══ Exercise input ══

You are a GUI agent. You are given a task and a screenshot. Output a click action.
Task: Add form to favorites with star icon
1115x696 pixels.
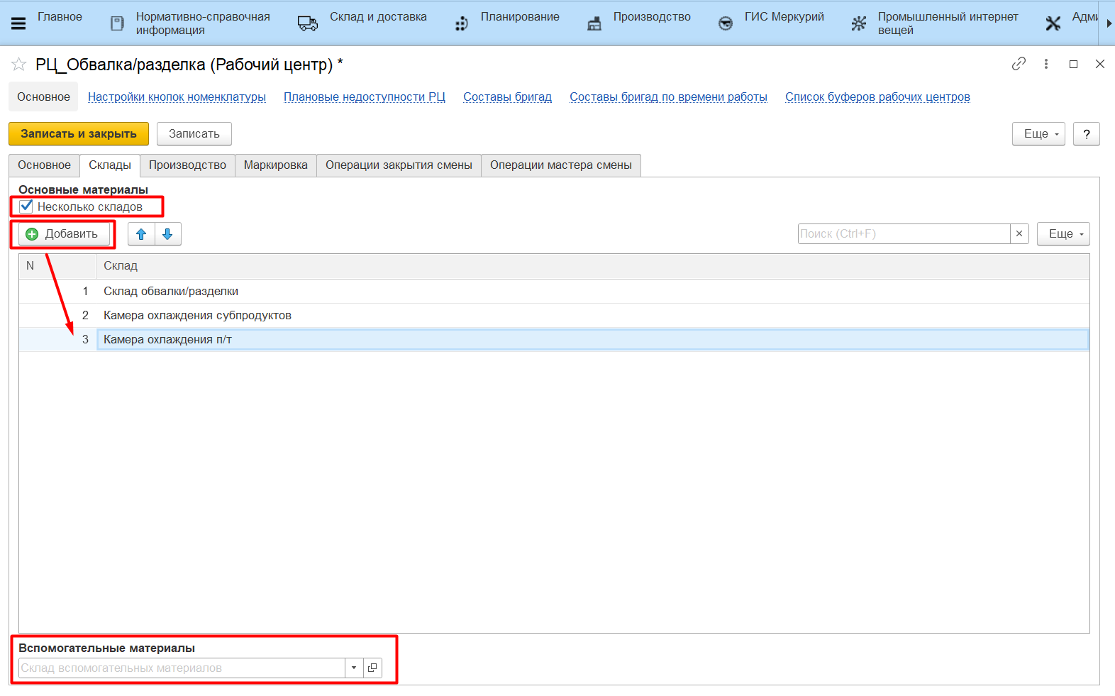point(19,65)
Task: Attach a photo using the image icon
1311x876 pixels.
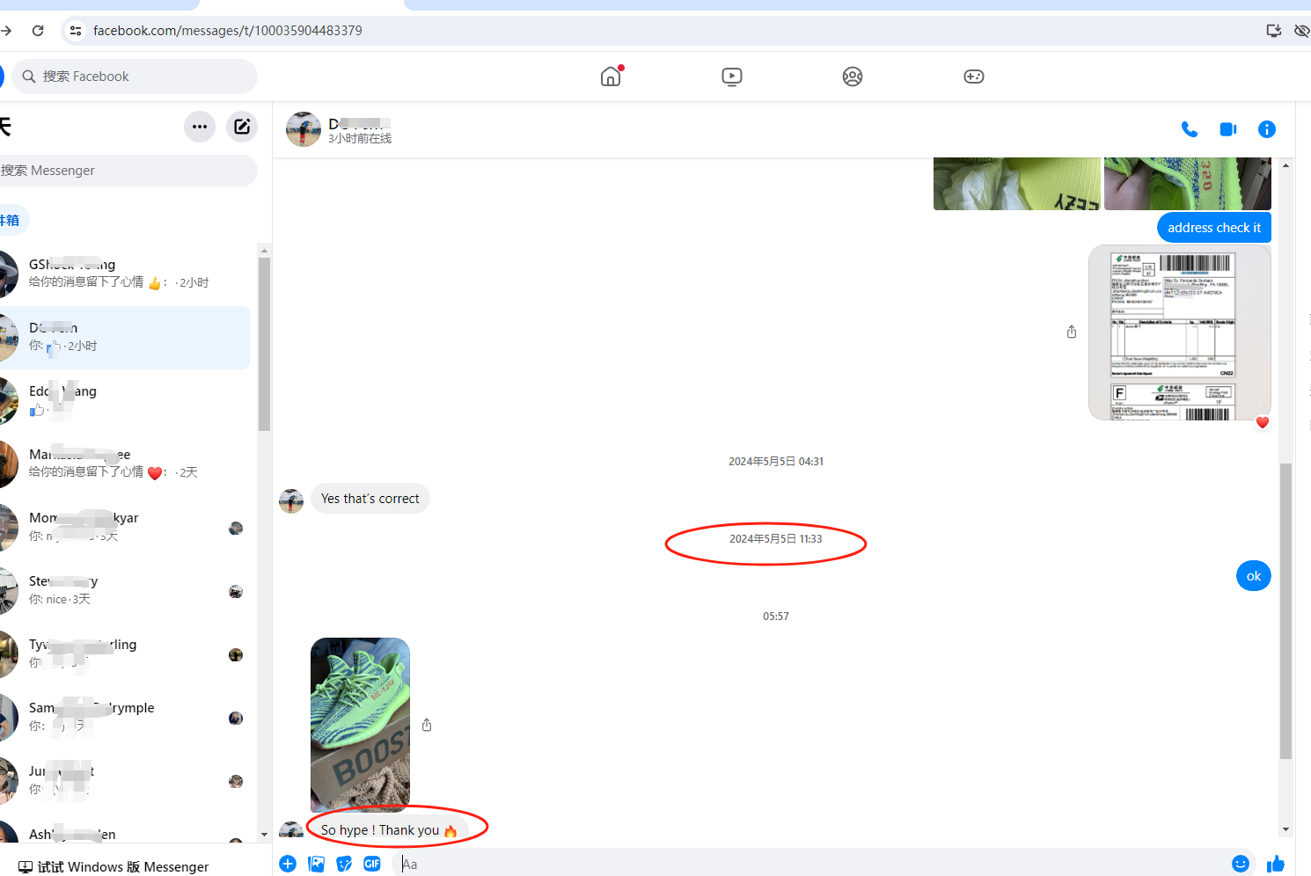Action: tap(316, 864)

═══

Word for word, print the material above, but without its pictures.

--- Answer space ---
You are a GUI agent. You are given a task and a screenshot. Output a click action.
Task: Add form to favorites with star icon
1115x696 pixels.
point(19,65)
Task: Attach a photo using the image icon
1311x876 pixels.
Action: tap(316, 864)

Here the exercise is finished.